And then there’s the Legion of Honor museum. In the particularly haunting scene filmed there, Madeleine sits in Gallery 6 contemplating the Portrait of Carlotta, a life-sized painting of a woman she strongly resembles. Hitchcock took a week to get the lighting in the gallery just right. Incidentally, Gallery 6 holds the work of such French Baroque painters as Claude Lorrain, Georges de La Tour, Louis Le Nain, Eustache Le Sueur, and Simon Vouet, and recently added a painting by Laurent de La Hyre (1606–1656), Allegory of Geometry.

Info

Address Legion of Honor, 100 34th Avenue, San Francisco, CA, 94121, www.legionofhonor.famsf.org, +1 415.750.3600 | Public Transport Bus: 18 (Legion of Honor stop) | Hours Tues–Sun, 9:30am–5:15pm| Tip At the edge of Lincoln Park, at California Street and 32nd Avenue, you’ll find a stunning Art Nouveau-inspired bench and steps, recently restored and hand tiled by the artist Aileen Barr.

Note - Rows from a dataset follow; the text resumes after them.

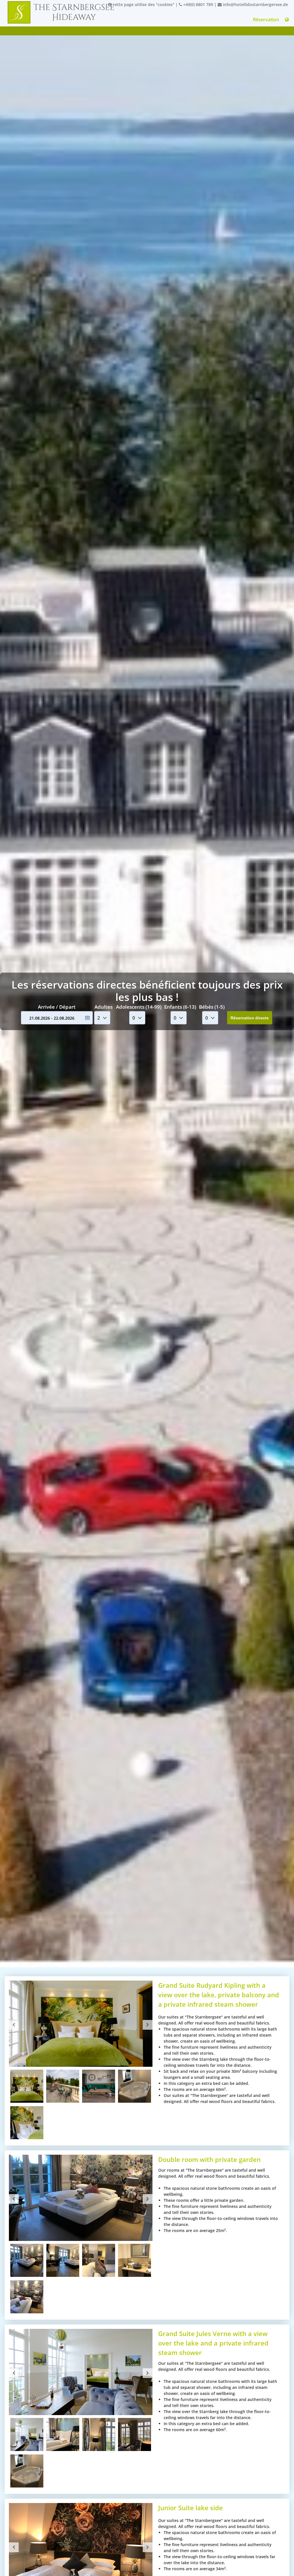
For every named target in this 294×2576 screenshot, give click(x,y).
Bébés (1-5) (212, 1006)
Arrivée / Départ (57, 1006)
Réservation (266, 19)
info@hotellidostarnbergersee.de (255, 4)
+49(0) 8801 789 (197, 4)
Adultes (103, 1006)
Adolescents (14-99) (138, 1006)
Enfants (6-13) (180, 1006)
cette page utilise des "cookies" (143, 4)
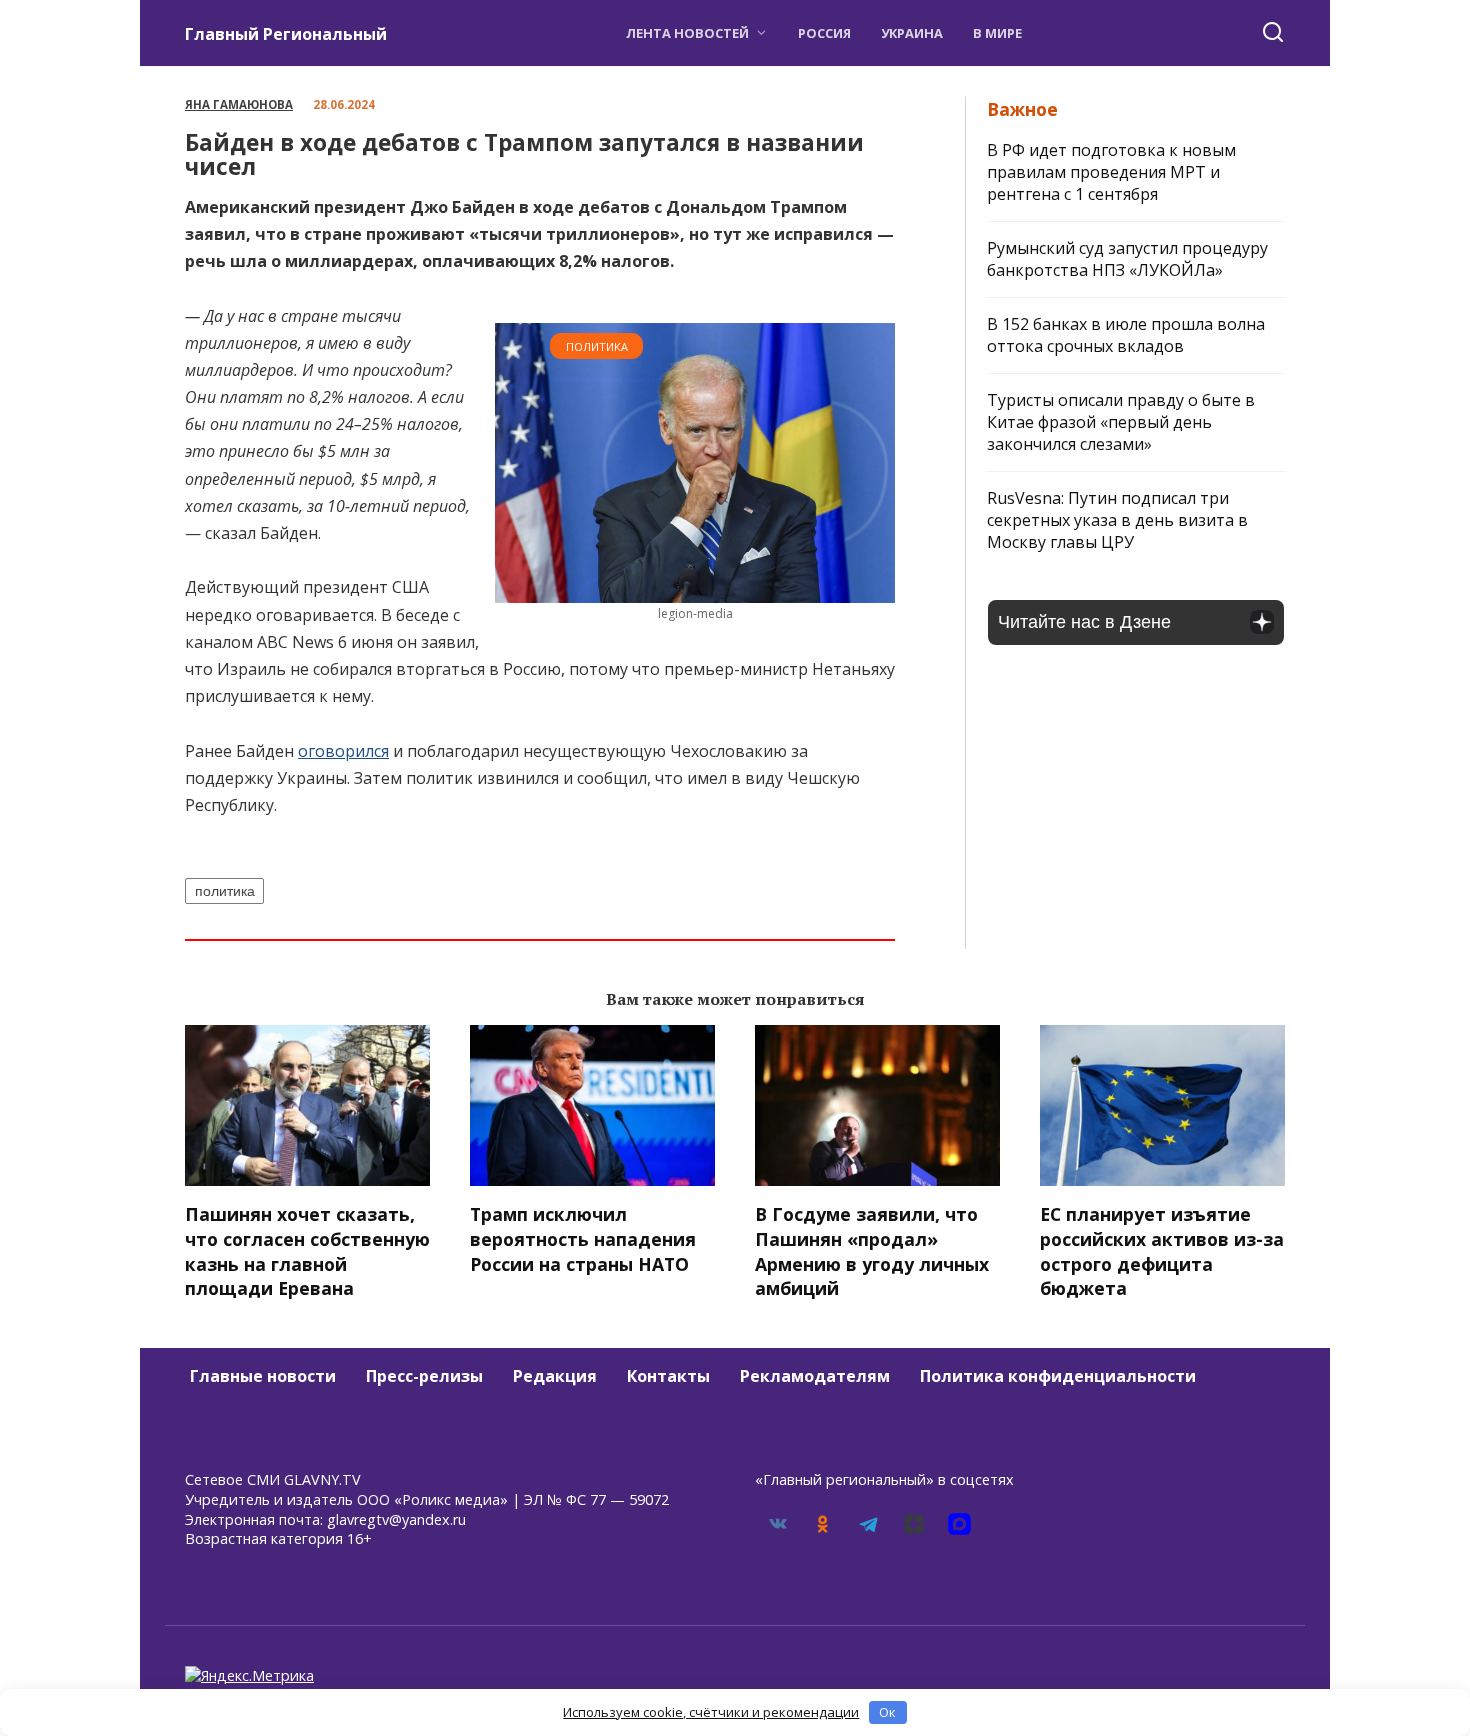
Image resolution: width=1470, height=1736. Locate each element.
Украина (912, 33)
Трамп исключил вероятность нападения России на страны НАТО (583, 1238)
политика (225, 891)
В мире (997, 33)
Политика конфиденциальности (1058, 1376)
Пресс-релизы (424, 1376)
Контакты (668, 1376)
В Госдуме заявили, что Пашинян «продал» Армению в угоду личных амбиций (872, 1251)
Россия (824, 33)
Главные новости (263, 1376)
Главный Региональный (286, 34)
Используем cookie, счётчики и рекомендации (711, 1712)
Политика (597, 346)
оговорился (343, 751)
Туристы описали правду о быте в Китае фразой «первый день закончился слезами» (1121, 422)
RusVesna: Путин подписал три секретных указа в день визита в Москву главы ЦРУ (1117, 520)
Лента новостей (687, 33)
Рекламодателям (815, 1376)
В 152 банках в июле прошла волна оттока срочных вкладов (1126, 335)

Portrait of Carlotta was created by American Abstract Expressionist painter John Ferren (1905–1970). Sadly, the painting was eventually lost. Ferren, who also painted Stewart’s “nightmare sequence” in Vertigo, briefly went to art school in San Francisco and eventually made his way to Paris, where he was greatly influenced by Matisse and Kandinsky.

The Legion of Honor is a neoclassical building sitting on the top of a grassy cliff at Lands End, overlooking the Pacific Ocean with the Golden Gate Bridge and Marin Headlands to the north and the Lincoln Park Golf Course to the south. The building, constructed expressly as a gift to the city from Alma de Bretteville Spreckels, was completed in 1924. The Legion’s timeless elegance was inspired by the Palais de la Légion d’Honneur in Paris, also known as the Hôtel de Salm.

Nearby

Lands End (0.298 mi)

Sutro Heights Park (0.727 mi)

Toy Boating on Spreckels Lake (0.982 mi)

The Beach & Park Chalet (1.15 mi)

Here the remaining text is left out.